### EXERCISE DIRECTIONS
Within the data beneath, some lines may hold the word "computer". Give the number of those lines and nothing else.

START LISTED ENTRIES

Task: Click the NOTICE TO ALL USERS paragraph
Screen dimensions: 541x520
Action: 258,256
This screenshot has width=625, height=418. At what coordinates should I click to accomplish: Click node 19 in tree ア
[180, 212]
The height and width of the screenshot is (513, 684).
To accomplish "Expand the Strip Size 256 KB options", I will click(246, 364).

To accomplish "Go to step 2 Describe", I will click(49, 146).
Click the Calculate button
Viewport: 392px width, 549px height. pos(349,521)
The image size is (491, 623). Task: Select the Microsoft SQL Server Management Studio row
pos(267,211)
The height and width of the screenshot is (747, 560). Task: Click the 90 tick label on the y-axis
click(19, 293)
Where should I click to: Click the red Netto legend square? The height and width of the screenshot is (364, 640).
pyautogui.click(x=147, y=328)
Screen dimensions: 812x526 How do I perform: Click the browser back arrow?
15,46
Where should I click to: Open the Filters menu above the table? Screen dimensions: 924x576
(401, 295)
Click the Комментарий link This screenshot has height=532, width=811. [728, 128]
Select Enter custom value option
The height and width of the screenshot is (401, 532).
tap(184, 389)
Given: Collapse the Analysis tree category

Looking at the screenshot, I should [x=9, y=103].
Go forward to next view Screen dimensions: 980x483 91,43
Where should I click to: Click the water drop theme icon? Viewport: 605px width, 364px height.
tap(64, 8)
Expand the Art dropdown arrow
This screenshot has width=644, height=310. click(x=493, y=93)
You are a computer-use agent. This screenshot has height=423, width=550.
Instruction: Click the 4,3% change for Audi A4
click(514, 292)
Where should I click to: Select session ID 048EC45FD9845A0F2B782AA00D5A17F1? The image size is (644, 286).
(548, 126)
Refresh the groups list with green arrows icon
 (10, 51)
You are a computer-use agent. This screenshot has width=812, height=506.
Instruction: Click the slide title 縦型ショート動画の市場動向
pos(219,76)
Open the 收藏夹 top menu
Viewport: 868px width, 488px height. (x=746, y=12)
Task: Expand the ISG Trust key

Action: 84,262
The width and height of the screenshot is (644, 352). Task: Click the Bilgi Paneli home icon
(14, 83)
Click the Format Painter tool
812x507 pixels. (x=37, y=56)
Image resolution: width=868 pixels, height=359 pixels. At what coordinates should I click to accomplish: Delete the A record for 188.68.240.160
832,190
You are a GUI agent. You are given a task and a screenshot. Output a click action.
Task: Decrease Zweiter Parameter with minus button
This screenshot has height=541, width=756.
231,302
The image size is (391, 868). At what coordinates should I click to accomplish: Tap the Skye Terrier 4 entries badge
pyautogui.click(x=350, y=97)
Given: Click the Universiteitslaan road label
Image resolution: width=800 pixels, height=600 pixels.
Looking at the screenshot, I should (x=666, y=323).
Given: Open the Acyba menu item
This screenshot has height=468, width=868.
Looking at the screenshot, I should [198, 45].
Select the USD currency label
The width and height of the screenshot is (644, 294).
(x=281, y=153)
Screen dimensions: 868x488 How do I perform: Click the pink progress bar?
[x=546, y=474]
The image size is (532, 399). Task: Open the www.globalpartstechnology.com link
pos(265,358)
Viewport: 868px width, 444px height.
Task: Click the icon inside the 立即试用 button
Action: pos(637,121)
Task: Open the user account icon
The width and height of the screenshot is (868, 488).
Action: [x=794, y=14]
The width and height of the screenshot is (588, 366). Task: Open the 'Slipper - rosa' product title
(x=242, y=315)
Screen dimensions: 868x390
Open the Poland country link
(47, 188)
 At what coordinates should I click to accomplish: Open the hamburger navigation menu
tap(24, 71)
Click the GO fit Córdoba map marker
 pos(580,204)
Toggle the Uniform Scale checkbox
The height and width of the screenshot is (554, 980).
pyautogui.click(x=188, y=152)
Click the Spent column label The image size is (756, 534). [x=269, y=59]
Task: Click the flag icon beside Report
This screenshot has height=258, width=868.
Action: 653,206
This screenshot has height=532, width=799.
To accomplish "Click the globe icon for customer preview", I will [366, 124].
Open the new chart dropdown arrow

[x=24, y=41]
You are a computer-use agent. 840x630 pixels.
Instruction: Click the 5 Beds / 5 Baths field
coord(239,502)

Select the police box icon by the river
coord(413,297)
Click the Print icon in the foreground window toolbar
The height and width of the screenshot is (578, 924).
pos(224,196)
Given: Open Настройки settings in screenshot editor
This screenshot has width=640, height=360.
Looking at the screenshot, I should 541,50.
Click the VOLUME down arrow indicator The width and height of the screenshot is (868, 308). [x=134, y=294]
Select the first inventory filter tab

END LISTED ENTRIES

### EXERCISE SOLUTION
3